Racial Profiling Could Create Mass Backlash to Mass Deportations
Enactment of Donald Trump’s megabill will, among many other things, finance a huge expansion of the administration’s already torrid mass deportation of immigrants. When that happens, what for many Americans is something on the news that is happening in distant cities will come forcefully home from coast to coast. The sheer scale of raids, arrests, detentions, and deportations could make an already controversial initiative much more unpopular, particularly when it becomes vividly apparent the administration is not, after all, just going after violent criminals — not by a long shot.
But the fears associated with mass deportation are not limited to noncitizens who have been living peacefully in America, sometimes for decades, and are now at risk of being whisked off with little or no opportunity to protest and either sent to a home country they may not be able to recognize or, worse yet, shipped to some third-country holding pen chosen precisely because it’s unsafe. Indeed, some of them may actually get protection from ICE if they happen to work in industries or localities that have some juice in the White House, though the administration has been extremely erratic in addressing immigrant populations crucial to the economy.
A bigger political problem for Team Trump is the very real possibility that zealous ICE agents or their local law-enforcement partners, operating under the numbers-conscious lash of Stephen Miller, may not even bother to carefully target noncitizens. As Axios reports, there are growing incidents of sheer racial profiling of Latinos in the dragnets being deployed:
Reports of citizens of Latino descent being detained — or stopped and asked to prove citizenship — are rippling through Latino communities nationwide.
Immigration and Customs Enforcement (ICE) hasn’t released statistics on such detentions in months. Tricia McLaughlin, a Department of Homeland Security spokesperson, told Axios that recent reports of citizens wrongly being arrested are false — and that “the media is shamefully peddling a false narrative” to demonize ICE agents. But an Axios review of news reports, social media videos and claims by advocacy groups about raids since President Trump took office found several instances in which U.S. citizens alleged they were wrongfully detained — in one case, for 10 days in immigration detention.
But even if some care is taken not to round up citizens in sweeps, the geographical targeting of heavily Latino areas is unmistakable and will undoubtedly affect overall Latino perceptions of the administration, as The American Prospect’s Harold Meyerson notes after watching intensive raids in Los Angeles:
By sweeping up day laborers, car wash and garment workers, and the attendees at swap meets in the Latino parts of Los Angeles, ICE’s criterion is clearly racial. Of the 722 people arrested by ICE in the Los Angeles area from June 1 through June 10, a Los Angeles Times study revealed, 69 percent had no criminal convictions.
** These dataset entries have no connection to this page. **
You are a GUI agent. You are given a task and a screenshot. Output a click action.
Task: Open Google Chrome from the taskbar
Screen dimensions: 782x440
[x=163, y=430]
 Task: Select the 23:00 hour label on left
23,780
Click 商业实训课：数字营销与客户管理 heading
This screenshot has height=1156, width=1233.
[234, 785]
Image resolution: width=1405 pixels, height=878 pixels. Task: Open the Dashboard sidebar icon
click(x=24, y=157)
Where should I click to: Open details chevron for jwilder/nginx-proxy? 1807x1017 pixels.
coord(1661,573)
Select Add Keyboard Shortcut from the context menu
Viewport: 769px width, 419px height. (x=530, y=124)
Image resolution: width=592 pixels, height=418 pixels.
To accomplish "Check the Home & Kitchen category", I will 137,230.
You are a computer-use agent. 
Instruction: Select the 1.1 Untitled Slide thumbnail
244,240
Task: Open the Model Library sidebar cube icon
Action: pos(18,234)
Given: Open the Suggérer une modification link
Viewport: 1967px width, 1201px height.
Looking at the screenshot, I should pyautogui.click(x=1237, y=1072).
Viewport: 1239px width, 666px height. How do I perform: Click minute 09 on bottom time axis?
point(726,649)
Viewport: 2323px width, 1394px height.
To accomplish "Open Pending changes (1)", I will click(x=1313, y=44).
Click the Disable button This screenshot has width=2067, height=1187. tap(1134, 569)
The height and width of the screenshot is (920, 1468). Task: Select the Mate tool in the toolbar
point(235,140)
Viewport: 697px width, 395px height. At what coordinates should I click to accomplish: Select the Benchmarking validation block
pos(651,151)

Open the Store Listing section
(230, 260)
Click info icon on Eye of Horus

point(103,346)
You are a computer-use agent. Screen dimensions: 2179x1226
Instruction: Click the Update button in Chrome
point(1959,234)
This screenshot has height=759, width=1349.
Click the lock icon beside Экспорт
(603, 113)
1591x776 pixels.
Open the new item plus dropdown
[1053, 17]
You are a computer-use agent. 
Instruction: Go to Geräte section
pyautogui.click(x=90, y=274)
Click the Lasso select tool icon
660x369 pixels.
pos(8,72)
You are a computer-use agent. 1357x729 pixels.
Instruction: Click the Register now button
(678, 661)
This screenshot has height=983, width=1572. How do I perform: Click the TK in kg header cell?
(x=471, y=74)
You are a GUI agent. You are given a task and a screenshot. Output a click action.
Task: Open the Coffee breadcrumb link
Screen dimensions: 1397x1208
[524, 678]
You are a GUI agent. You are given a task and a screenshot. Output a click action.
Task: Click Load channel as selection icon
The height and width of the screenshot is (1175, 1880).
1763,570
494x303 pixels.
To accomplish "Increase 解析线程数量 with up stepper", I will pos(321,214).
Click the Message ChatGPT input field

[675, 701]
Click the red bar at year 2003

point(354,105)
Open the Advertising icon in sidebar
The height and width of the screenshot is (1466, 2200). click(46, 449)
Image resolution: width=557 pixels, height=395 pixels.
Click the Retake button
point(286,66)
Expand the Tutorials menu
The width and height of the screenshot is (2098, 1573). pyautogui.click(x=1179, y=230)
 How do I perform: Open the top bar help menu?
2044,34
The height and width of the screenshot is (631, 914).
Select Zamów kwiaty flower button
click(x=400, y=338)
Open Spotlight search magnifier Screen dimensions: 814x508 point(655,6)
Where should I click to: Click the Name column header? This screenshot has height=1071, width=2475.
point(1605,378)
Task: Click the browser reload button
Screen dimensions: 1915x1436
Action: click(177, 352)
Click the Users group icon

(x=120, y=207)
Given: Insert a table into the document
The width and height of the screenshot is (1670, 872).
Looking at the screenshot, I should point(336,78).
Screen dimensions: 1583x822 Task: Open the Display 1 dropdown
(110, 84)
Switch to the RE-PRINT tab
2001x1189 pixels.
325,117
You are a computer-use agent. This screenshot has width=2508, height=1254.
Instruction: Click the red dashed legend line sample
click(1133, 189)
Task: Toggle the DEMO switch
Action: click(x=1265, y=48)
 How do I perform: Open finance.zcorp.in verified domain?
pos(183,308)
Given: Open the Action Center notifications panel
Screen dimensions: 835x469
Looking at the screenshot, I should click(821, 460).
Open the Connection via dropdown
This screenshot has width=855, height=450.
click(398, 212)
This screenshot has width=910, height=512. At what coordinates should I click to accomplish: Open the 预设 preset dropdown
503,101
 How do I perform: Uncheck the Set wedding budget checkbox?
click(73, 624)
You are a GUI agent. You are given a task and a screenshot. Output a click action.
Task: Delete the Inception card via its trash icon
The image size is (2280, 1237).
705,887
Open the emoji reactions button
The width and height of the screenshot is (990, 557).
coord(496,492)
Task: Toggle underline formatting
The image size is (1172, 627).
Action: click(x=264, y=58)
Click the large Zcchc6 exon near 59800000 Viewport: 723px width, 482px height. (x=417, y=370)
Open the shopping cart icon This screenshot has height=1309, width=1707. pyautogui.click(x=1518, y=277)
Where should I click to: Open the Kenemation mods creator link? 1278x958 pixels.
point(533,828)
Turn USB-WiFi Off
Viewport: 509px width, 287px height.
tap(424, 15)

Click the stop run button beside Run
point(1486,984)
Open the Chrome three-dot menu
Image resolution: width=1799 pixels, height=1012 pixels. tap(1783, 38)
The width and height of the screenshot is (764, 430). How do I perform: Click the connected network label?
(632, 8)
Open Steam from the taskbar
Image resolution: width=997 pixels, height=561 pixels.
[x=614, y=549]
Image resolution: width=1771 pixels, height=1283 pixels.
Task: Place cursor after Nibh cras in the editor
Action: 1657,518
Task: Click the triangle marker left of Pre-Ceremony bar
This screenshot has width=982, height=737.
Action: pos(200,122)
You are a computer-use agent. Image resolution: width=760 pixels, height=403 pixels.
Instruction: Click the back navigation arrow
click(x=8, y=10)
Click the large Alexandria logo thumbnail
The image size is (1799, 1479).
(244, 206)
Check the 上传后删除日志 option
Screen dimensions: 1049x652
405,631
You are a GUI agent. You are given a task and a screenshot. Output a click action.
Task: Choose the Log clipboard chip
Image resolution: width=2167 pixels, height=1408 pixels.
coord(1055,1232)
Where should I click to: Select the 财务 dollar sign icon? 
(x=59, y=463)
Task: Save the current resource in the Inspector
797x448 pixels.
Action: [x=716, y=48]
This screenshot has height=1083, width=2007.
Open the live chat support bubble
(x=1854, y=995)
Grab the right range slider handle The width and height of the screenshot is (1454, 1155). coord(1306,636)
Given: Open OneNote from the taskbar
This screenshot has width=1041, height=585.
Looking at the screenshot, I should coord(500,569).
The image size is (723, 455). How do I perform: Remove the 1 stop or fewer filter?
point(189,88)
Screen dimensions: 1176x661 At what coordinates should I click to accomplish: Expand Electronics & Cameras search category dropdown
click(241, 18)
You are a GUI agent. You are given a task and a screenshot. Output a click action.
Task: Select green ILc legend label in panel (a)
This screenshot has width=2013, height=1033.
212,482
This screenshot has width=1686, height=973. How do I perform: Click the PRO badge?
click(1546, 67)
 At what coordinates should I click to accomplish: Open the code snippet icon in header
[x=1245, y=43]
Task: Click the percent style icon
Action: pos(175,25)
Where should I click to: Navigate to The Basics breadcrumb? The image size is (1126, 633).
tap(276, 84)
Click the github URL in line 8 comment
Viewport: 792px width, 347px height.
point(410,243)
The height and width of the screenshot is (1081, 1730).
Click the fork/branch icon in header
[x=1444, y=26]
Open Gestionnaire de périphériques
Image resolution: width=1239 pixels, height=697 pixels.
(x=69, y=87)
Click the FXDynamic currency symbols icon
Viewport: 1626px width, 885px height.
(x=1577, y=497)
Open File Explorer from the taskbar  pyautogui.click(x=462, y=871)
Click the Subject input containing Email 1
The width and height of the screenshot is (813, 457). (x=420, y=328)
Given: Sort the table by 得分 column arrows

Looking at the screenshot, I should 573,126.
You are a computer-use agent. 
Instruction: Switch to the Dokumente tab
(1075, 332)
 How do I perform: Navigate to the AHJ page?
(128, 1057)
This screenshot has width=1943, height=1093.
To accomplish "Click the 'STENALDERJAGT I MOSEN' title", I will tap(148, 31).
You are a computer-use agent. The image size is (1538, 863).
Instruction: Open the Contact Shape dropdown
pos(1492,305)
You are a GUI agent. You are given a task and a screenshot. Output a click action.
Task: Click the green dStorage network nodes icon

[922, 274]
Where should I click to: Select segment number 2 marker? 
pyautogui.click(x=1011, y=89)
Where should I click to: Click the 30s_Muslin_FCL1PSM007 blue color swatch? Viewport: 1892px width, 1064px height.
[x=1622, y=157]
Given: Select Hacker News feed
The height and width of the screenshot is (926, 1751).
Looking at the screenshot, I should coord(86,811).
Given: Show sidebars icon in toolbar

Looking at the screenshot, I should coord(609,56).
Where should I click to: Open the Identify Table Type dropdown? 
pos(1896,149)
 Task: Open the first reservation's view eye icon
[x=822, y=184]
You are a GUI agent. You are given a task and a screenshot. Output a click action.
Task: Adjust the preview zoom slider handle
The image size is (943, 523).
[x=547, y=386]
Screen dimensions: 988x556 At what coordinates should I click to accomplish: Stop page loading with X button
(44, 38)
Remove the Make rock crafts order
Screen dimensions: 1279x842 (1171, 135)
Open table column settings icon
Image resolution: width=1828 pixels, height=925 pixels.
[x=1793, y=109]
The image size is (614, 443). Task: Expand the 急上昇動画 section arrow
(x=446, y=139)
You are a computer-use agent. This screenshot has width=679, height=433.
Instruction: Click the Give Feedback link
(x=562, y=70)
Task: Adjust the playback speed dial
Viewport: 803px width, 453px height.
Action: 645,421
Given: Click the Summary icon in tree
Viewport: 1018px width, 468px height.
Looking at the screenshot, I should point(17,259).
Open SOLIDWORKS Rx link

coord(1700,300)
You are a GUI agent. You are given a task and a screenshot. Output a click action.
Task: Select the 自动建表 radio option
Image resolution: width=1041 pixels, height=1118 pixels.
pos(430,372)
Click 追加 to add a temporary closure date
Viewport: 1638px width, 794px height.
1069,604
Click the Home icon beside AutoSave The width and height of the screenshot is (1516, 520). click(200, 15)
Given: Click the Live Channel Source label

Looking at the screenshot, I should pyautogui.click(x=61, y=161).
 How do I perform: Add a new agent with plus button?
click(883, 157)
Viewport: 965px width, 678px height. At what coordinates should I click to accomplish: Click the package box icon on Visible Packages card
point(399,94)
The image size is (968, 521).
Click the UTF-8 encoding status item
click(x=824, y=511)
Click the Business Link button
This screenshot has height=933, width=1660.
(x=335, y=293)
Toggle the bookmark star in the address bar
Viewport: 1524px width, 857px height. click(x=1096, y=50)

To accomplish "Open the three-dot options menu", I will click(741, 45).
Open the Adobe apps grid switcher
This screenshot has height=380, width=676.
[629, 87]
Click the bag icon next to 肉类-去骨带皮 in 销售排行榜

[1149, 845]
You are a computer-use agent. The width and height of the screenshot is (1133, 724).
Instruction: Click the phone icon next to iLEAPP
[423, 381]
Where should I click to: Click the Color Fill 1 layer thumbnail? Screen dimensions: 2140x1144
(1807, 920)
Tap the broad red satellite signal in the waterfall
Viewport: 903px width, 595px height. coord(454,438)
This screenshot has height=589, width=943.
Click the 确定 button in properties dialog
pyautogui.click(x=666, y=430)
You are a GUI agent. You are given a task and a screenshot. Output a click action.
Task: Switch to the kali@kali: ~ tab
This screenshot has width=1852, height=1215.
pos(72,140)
But they were in jobs and places that immigrants frequented, and they sure looked Latino. In consequence, as Jackie Ramirez, a Los Angeles radio host, told the Times, “you’re scared to be brown.”
Which is why many thousands of L.A. Latinos are sheltering at home rather than reporting to work, or riding buses, or going to church or the supermarket.
Again, such experiences and the associated perceptions of racial profiling are absolutely certain to spread when ICE gets its game-changing infusion of new funds and personnel.
There could also be an underlying sense of betrayal among some Latinos, who understand their community was decisive in helping Trump get back into the White House. Yes, Trump made mass deportation a major policy goal in the 2024 campaign, but the incessant drumbeat of his message was a focus on violent criminals in the immigrant population. A recent Cato Institute report showed how far off target the actual ICE strategy has been:
As of June 14, ICE had booked into detention 204,297 individuals (since October 1, 2024, the start of fiscal year 2025). Of those book-ins, 65 percent, or 133,687 individuals, had no criminal convictions. Moreover, more than 93 percent of ICE book-ins were never convicted of any violent offenses. About nine in ten had no convictions for violent or property offenses. Most convictions (53 percent) fell into three main categories: immigration, traffic, or nonviolent vice crimes.
At some point, this mismatch of campaign rhetoric and reality is going to really sink in. Already, Latinos have a dim view of the administration’s immigration policies: The most recent Economist-YouGov poll showed them disapproving of the president’s job performance on immigration by a 62 percent to 27 percent margin, with 51 percent disapproving strongly. When mass deportation goes to scale and Latinos nationwide feel the touch of ICE nearby, these numbers are not going to get better. And that could have a real impact on the 2026 midterm elections, not to mention the long-term political evolution of America’s fastest-growing major category of voters.